Then first-time MP Carrie Tan, founder of Daughters of Tomorrow, spoke. She called for a mindset shift in the way society views welfare and social assistance, by referring to recipients as “challenged” instead of “needy”.
“Let’s remove the shame of people feeling that if they resort to welfare, …[it] is because they did not try hard enough,’ she said. In the last few months where I’ve been writing for The Pride, this is an issue that I’ve come to understand with more depth.
Ms Tan talked about the pressures and penalties mothers face, when they choose to stay home and take care of their children. “Once a woman bears children and stays home to rear them for a few years, there is little chance, if ever, that her income can catch up again with the level she would have gotten.”
I looked at my eight-year-old girl and hoped that Phoebe would one day understand the choice I made to be a stay-at-home mother. I was glad that these issues were being debated by the nation’s lawmakers and hoped that when she grows up, she would not face the same difficult choices women today have to grapple with.
Clash of titans
Finally it was PM Lee’s speech. I got misty-eyed when PM’s voice cracked as he said, “Our economy will prosper anew. Our children and our grandchildren will continue marching forward to build a fairer, ever more just and equal society.”
Was it my imagination that when he said that, some MPs looked up at our gallery to look at the youngest person in the room?
The energy in the room picked up even more as PM Lee sparred with Leader of the Opposition Pritam Singh.
I glanced over at my daughter, intrigued that she was leaning forward in her seat, straining to capture every word that was being said. “How could she not be bored by adults talking endlessly about subjects that she had no clue about?” I asked myself in amazement.

● Required tasks:
A – Please transcribe from the parliament passage word for word, starting at "Clash of titans" and stopping after "in the room?".
B – Which organization does the parliament passage say Carrie Tan founded?

● Data rows:
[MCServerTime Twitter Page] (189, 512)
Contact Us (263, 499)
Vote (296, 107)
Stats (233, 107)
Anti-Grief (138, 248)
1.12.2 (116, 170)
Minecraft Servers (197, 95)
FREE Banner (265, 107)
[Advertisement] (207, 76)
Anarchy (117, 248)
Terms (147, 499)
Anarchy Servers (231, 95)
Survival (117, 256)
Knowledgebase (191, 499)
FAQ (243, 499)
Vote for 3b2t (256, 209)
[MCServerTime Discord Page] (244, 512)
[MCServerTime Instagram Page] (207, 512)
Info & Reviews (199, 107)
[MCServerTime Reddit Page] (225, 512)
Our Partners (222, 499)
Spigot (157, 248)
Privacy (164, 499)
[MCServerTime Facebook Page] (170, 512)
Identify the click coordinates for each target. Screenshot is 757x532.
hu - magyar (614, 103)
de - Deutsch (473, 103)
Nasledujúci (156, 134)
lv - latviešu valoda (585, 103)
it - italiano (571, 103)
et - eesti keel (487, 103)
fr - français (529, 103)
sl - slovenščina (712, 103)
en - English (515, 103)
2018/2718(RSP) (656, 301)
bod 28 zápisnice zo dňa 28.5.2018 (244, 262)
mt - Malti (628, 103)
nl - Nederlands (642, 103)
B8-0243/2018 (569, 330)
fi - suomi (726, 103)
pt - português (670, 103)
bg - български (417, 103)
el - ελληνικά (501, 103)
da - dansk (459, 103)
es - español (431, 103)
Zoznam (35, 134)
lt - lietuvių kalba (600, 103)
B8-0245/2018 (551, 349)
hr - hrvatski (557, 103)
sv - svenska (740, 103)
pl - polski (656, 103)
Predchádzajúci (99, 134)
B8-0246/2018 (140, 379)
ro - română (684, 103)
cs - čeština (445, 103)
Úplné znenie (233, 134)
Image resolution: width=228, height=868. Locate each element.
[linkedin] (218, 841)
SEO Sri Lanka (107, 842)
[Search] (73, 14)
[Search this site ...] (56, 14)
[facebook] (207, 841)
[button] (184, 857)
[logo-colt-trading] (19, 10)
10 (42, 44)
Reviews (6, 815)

● Answers for the exercise:
A –
Clash of titans
Finally it was PM Lee’s speech. I got misty-eyed when PM’s voice cracked as he said, “Our economy will prosper anew. Our children and our grandchildren will continue marching forward to build a fairer, ever more just and equal society.”
Was it my imagination that when he said that, some MPs looked up at our gallery to look at the youngest person in the room?

B – Daughters of Tomorrow